What you will do: Please repeat the lines below, exactly and only, from the one that holds "Given: Open the shopping cart icon in header" through the one that holds "This screenshot has height=784, width=1549.".

Provided material:
Start of Block

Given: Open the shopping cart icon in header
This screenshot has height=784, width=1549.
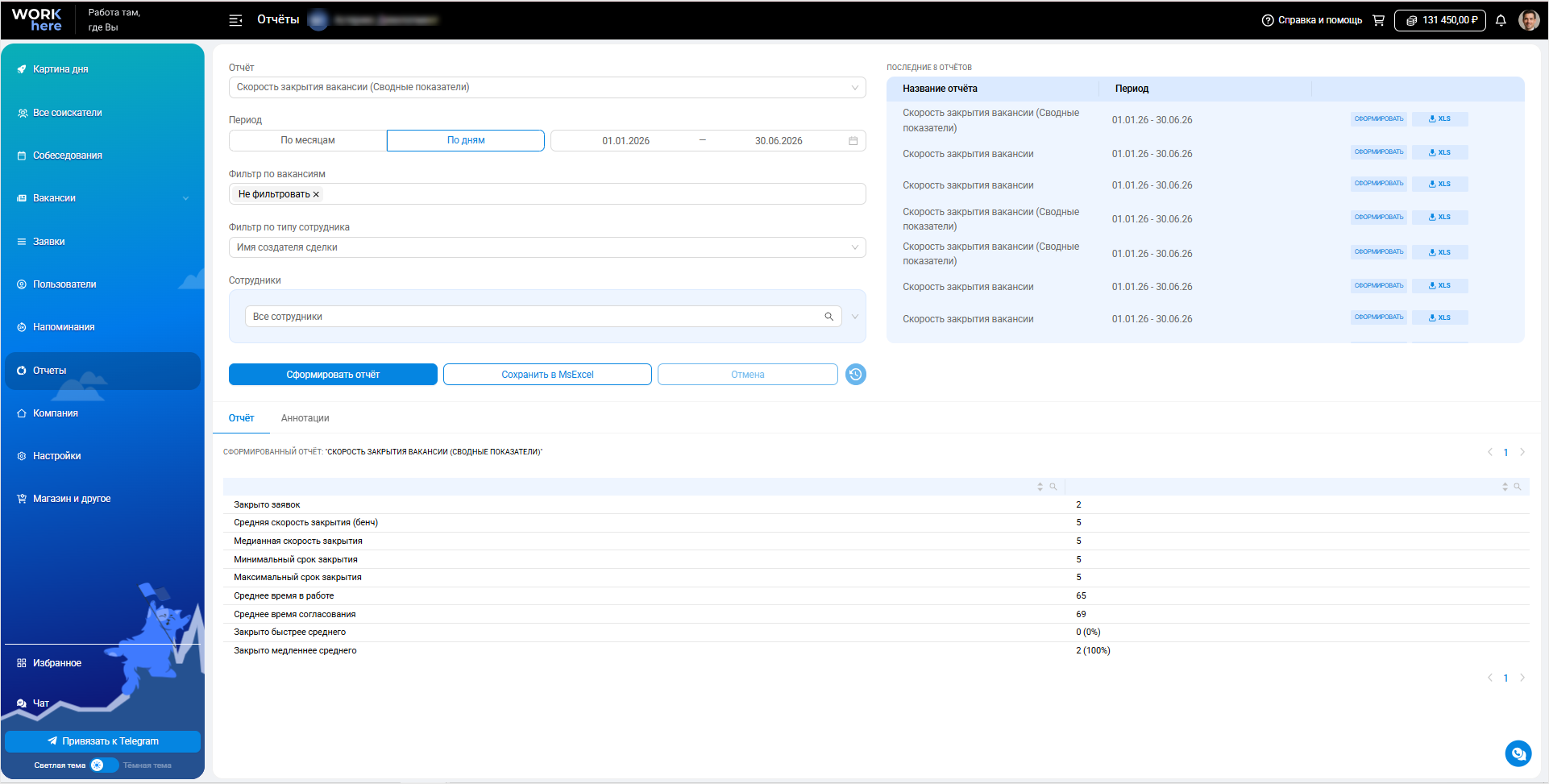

End of Block
Start of Block

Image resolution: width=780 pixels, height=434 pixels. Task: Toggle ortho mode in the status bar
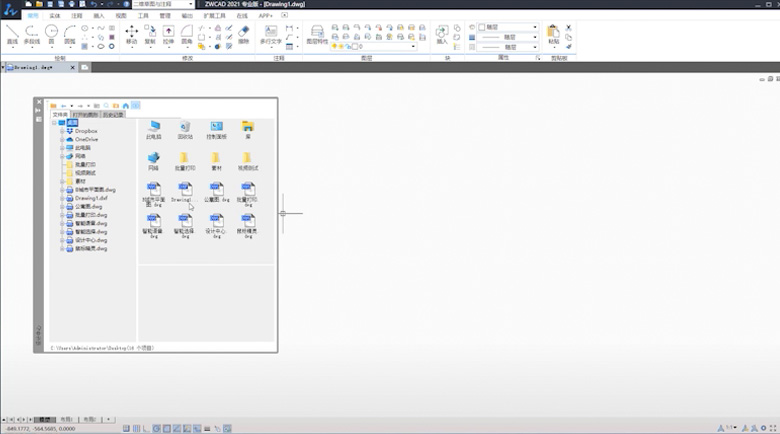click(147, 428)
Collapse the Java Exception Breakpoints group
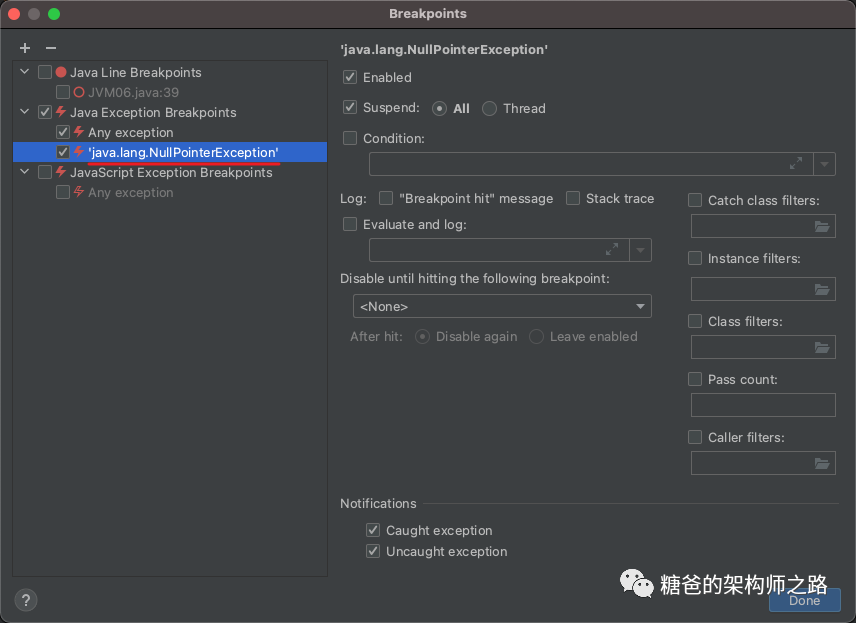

End of Block

Your solution:
Given: Open the shopping cart icon in header
This screenshot has height=784, width=1549.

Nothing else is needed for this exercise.